Initially Stacey was actually misdiagnosed with conjunctivitis but her symptoms got worse.
She was rushed to hospital after experiencing intense migraines and completely losing vision in the eye.
“All I could see was white,” the mom of four said. “The pain was so, so bad, I asked them to take my eye, but they said that they needed to do everything to save it.”
Stacey took a seven-month leave from her job in order to fight the virulent parasitic infection, where she had to apply eye drops every few hours to kill it off.
“I was prescribed eye drops which essentially contain pool cleaner to kill the parasite,” Stacey explained.
In 2015, the colarado mother regained sight in her left eye after undergoing a cornea transplant.

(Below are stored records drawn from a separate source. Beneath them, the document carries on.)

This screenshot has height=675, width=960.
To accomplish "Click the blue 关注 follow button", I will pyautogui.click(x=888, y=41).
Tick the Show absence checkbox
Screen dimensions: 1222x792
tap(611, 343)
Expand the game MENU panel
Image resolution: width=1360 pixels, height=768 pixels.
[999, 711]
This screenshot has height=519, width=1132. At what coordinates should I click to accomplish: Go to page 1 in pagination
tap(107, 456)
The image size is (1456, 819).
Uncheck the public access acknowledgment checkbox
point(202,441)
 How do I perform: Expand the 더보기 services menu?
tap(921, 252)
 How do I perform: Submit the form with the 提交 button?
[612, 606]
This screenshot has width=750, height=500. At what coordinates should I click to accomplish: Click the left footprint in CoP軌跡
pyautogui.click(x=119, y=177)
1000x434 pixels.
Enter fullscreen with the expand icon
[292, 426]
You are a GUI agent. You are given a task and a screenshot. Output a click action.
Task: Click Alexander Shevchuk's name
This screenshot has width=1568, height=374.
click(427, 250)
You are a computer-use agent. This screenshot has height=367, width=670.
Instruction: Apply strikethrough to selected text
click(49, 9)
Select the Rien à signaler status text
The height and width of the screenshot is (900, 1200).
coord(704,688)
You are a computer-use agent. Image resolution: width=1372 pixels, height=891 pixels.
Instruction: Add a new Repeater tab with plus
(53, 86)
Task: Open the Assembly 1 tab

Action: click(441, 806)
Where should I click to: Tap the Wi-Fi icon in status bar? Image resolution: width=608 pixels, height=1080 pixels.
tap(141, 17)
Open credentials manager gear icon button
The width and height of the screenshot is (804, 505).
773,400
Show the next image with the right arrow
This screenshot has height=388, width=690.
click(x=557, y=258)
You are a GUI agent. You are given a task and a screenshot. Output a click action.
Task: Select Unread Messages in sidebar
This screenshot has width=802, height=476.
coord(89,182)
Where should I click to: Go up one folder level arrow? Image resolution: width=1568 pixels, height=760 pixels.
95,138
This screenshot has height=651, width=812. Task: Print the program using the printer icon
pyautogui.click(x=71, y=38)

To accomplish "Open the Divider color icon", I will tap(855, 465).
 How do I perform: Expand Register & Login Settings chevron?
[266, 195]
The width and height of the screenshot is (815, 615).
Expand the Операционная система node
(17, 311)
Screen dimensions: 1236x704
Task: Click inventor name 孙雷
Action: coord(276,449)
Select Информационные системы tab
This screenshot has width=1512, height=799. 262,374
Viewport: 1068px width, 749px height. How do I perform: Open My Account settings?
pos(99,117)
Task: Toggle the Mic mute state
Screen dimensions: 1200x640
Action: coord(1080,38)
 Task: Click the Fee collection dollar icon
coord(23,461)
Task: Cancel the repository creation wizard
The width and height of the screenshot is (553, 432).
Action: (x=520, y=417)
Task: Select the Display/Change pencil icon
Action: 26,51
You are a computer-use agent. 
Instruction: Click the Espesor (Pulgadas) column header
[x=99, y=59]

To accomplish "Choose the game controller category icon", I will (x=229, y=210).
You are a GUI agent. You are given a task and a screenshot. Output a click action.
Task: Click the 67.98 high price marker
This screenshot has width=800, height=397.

Stacey says, “They removed my damaged cornea and replaced it, when the patch came off two days after the surgery, it was amazing.”
She now has 20/20 vision in her eye with glasses on and warns others about the dangers of wearing contacts in water.
“This is rare but it can happen, even if you’ve been doing it for 20 years like me,” she said.
Apparently 85% of Acanthamoeba keratitis cases occur with contact lens wearers due to the lenses creating micro-tears in the eye, according to the Centers for Disease Control and Prevention.
These small tears enable the parasite to attach easier to the cornea once it comes in contact with the eye.